Final Jeopardy June 16, 2025...

>In 1974 Allison Maher Stern posed horizontally on stools & pretended to swim for a cover of this book

enjeyw 11 hours ago

It feels to me that even ignoring copyright law, Kastel has a limited claim to the credit here.

Art director Alex Gotfryd came up with the concept of the Shark and the Swimmer, while Paul Bacon did the original drawing.

At this point what’s to distinguish Kastel’s painting of a shark and a swimmer from anyone else making a painting of a shark and a swimmer?

  • toast0 4 hours ago

    > At this point what’s to distinguish Kastel’s painting of a shark and a swimmer from anyone else making a painting of a shark and a swimmer?

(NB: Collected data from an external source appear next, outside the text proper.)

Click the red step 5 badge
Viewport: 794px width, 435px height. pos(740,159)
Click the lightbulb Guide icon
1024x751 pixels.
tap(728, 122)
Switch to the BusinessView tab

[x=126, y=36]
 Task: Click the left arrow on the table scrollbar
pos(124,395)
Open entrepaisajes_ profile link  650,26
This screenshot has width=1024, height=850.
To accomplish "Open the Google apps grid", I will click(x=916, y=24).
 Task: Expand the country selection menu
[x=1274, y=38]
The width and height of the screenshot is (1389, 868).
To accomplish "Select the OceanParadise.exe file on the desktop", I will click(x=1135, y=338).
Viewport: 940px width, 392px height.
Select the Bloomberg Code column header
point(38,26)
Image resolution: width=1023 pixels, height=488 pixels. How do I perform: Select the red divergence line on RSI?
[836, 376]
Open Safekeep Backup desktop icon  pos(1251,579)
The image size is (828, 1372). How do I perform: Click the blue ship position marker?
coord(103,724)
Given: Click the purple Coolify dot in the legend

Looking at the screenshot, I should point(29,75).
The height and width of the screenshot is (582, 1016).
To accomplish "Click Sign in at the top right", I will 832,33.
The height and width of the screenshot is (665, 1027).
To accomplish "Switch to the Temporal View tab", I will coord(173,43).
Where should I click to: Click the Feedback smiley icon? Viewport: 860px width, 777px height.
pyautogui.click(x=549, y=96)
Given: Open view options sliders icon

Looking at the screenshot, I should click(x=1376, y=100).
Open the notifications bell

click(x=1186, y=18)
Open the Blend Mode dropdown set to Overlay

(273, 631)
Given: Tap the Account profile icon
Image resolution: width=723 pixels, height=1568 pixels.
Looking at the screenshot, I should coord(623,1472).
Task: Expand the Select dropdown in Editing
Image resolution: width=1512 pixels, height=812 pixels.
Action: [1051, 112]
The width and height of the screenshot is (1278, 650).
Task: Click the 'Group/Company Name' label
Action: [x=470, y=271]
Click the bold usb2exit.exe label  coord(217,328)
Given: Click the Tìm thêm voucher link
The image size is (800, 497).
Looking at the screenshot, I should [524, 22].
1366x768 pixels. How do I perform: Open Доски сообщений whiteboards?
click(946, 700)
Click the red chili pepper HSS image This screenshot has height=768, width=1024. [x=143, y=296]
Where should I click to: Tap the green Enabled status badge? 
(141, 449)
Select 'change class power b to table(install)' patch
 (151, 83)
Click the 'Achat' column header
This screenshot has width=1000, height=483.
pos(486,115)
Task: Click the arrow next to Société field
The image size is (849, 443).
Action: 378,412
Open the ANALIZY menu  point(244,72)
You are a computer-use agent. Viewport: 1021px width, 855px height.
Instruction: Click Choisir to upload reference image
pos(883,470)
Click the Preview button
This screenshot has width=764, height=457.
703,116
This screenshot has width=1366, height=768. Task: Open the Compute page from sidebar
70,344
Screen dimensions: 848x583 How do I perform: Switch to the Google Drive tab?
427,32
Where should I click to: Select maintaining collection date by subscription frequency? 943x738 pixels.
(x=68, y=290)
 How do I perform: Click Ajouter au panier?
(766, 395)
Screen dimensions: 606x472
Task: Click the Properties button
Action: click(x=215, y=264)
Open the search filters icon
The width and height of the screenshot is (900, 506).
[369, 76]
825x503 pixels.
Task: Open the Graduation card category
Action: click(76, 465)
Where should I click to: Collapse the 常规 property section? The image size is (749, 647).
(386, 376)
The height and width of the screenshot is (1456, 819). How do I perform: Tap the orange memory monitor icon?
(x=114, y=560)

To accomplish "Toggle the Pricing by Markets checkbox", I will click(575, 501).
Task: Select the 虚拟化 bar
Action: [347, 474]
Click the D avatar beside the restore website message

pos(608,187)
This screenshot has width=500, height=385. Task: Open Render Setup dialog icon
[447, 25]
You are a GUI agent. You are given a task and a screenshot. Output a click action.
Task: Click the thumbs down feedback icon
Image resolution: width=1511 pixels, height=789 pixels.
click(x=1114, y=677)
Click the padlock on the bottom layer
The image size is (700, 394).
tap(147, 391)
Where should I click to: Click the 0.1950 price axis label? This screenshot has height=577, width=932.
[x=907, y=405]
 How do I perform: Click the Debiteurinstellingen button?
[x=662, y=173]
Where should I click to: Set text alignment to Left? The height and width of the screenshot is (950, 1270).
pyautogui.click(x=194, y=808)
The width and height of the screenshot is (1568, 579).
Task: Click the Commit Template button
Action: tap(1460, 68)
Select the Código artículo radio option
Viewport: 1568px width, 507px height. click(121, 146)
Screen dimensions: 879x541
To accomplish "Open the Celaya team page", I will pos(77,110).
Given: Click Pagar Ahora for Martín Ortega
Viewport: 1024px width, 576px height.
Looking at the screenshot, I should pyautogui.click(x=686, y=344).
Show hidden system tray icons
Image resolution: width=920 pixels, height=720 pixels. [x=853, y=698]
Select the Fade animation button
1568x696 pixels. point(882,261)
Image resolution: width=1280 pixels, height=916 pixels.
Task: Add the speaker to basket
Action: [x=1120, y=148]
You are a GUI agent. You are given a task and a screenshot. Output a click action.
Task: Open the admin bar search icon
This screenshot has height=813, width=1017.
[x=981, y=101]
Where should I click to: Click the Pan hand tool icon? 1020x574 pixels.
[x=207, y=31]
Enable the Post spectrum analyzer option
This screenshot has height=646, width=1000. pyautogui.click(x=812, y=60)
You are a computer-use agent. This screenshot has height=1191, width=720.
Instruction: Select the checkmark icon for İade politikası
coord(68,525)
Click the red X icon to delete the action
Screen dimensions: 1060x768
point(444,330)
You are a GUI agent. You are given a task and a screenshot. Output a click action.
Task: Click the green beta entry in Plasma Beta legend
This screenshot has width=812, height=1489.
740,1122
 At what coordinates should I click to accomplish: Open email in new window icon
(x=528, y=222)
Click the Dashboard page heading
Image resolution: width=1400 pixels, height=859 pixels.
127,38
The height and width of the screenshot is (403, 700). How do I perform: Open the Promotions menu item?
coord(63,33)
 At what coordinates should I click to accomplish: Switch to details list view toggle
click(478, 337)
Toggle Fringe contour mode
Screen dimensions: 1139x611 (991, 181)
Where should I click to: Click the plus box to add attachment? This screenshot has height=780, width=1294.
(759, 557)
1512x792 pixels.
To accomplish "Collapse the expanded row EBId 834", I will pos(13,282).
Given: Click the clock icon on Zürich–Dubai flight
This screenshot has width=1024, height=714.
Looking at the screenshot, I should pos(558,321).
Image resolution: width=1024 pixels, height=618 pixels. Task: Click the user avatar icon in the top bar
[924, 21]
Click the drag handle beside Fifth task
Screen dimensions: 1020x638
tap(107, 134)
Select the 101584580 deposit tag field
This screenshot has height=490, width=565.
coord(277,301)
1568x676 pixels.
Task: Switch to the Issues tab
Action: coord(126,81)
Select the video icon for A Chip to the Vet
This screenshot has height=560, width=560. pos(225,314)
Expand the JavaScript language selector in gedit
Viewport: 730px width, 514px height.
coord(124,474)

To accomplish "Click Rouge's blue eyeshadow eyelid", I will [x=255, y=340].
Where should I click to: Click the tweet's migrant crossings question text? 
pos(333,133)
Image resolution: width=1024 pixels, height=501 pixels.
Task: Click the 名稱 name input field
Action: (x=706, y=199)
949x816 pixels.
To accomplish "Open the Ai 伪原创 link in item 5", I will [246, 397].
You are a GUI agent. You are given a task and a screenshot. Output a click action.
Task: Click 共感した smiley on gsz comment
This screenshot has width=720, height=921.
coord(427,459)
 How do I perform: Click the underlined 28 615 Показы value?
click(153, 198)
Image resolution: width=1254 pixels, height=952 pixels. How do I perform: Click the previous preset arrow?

    Sure, someone else could make a similar painting, but mostly people didn't; they just copied his painting (or copied a photo of his painting, whatevs)

Reason077 12 hours ago

> ”… Kastel realized that there was something fishy about the painting’s copyright situation.”

I see what you did there.

  • ironicsans 12 hours ago

    My first draft had a lot more fish puns. I decided they were a distraction so I cut most of them. A few still slipped through the net.

    • j-bos 12 hours ago

      I see what you did there :)

      • genghisjahn 11 hours ago

        Wow! Thats quite a catch!

        • tanewishly 10 hours ago

          You're going to need a bigger boat.

    • lelanthran 9 hours ago

      Not to worry, I was still hooked.

nocoiner 11 hours ago

God, I love pre-1976 copyright. So many formalities and intricacies. I’m kind of amazed that there’s so much from that era that remains in copyright.

bredren 12 hours ago

tldr; the famous art from the Jaws movie poster was originally a book cover. When first published it lacked the required attribution of the time to get enforceable copyright.

IIRC, there are some films in public domain for having "failed" to do this as well.

  • kQq9oHeAz6wLLS 11 hours ago

    The biggest is probably "Charade" with Cary Grant, Audrey Hepburn and Walter Matthau.

    • duskwuff 9 hours ago

      Funny - the first one that comes to mind for me is "Night of the Living Dead" (1968).